Megerlia King 1850

The genus Megerlia King, 1850

The main question of this paper is “to be or not to be Megerlia ”. The type species of this genus is Megerlia truncata (Linné, 1767). The original material described by Linné as Anomia truncata apparently consists of two dried specimens (as indicated in the Catalogue of Type specimens of the University of Uppsala: n°1907a and n°1907b) and should be Norwegian specimens (“ Habitat in Pelago Norvegico Supra corallia ” Linné, 1767; p. 1152, n° 229). However, the presence of this species off Norway was not mentioned by Logan (2007) or Hiller et al. (2008). The species was not found in northerly latitudes such as the Irish coasts by Massy (1925), Norway by Wesenberg-Lund (1939), the North Sea (Cori, 1933) and the Faroe Islands (Thomsen, 2001). In the 19th century Megerlia species were not recognized along the British coasts (Forbes & Hanley 1850, 1853). The original Linnaean specimens may have come from another area in the eastern Atlantic or even from the Mediterranean Sea. The current genus description provided by Lee & MacKinnon (2006, p. H2245) stresses the large foramen which is often abraded (considered submesothyrid to amphithyrid), the disjunct deltidial plates and the tuberculate internal valve floors. No cardinal process is developed. Crural bases are present and attached to the inner sides of socket ridges. Descending branches join the cardinalia with the posterior part of the ring of the loop. The brachidium is typically bifurcate (see MacKinnon & Lee, 2006, fig.1312) and a complete ring is built; this is unique among Kraussinoidea.

SEM observations show in detail the development in M. truncata and interpretation of the earliest growth stages is here discussed again. The smallest specimen collected from Anzio has a width of 1.4 mm (Pl.1, Figs. 1a, 1b). This specimen is slightly biconvex. The tip of the beak is abraded but the submesothyrid foramen is still intact on its dorsal side. The dorsal valve is smooth and the ventral valve presents some rare tubercles near the anterior commissure. The second specimen (Pl. 1, Figs. 2a, 2b) has a width of 1.73 mm. The shell becomes ventribiconvex with a smooth dorsal valve whereas the external surface of the ventral valve presents a radial series of tubercles. Noteworthy is that the outer shell surface between the radial ornamentation is smooth. The beak is more abraded and the dorsal valve is affected as the foramen seems amphithyrid. This gradual change is quite continuous during growth as seen on Pl. 1, Figs. 3–7. It appears that the foramen is more and more abraded due to the shortness of the pedicle and the high energy environment where M. truncata is generally living. Another development is the appearance of radial costae with tubercles on the external side of the dorsal valve. This tuberculation becomes more important during growth (Pl. 2, Figs. 1–3) although the ventral tubercles always remain more developed in size. An underestimated character in M. truncata is the absence, at all growth stages, of secondary tubercles, spines or scales in the “intercostal” zones. In these zones the shell remains smooth and only concentric growth lines are perceptible (Pls.1–5). This is not the case in M. echinata (Pl. 10, Figs. 1, 2a–d) as strong spines cover the whole external surface of the ventral valve (see also Fischer & Oehlert, 1891, pl.7, figs 13a and b).

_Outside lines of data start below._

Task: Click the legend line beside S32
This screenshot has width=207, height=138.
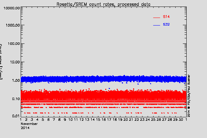Action: click(x=157, y=26)
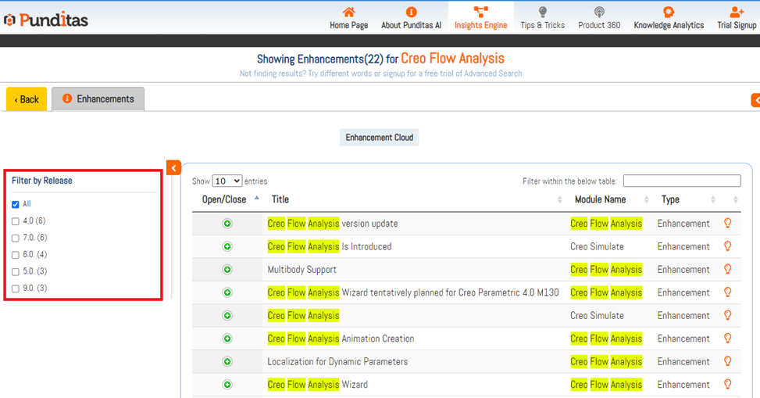760x398 pixels.
Task: Expand the 'Multibody Support' row green plus icon
Action: 227,270
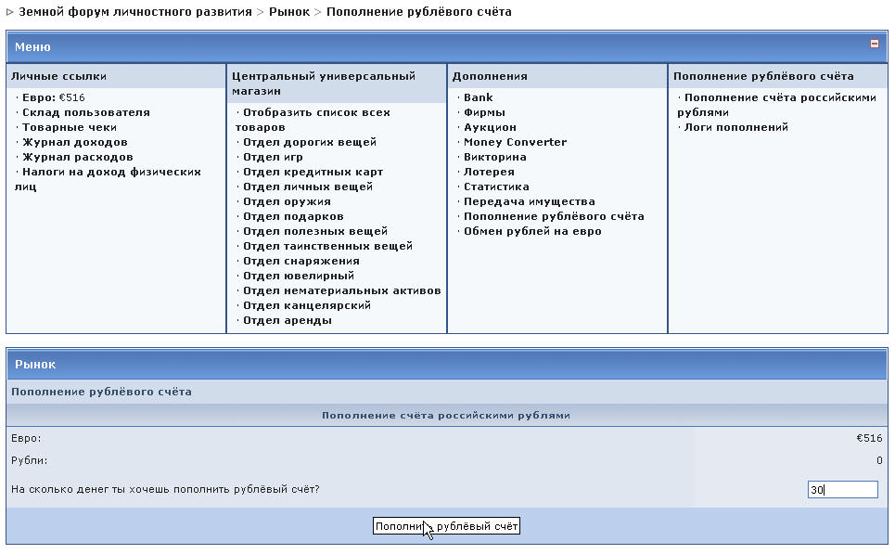
Task: Click the Пополнить рублёвый счёт button
Action: [446, 527]
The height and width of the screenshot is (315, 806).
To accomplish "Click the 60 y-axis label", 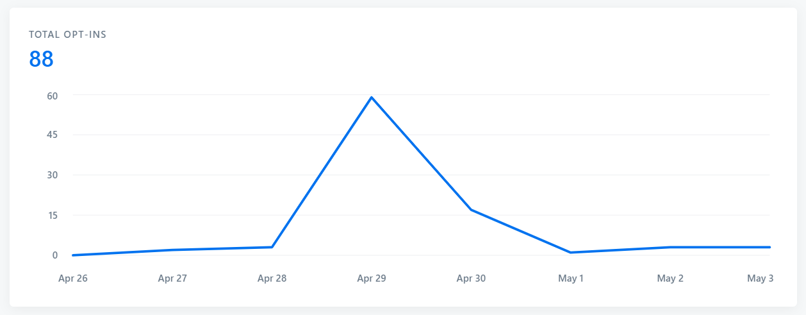I will pyautogui.click(x=52, y=96).
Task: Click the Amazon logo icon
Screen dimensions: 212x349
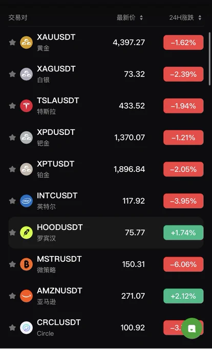Action: point(27,296)
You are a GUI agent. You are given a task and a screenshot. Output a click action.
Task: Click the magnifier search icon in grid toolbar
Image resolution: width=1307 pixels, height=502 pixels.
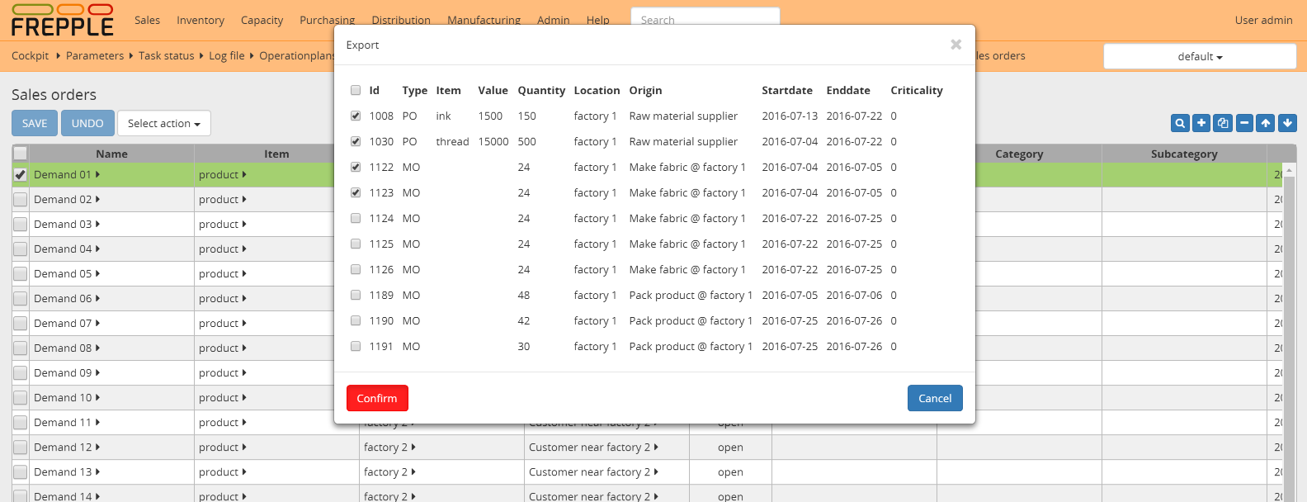pos(1180,123)
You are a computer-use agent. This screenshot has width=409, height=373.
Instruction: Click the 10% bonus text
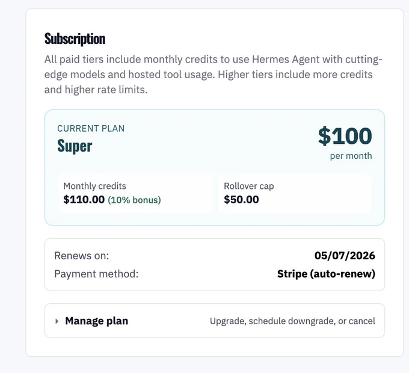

Examination of many specimens of M. truncata from the whole Mediterranean Sea also clearly shows that both valves are provided with radial tuberculation, the ventral tuberculation always being stronger than the dorsal one. Specimens with abraded dorsal tubercles are found but an entirely smooth dorsal valve without any tuberculation has not been observed. This feature is important for distinguishing M. truncata from M. echinata (see below).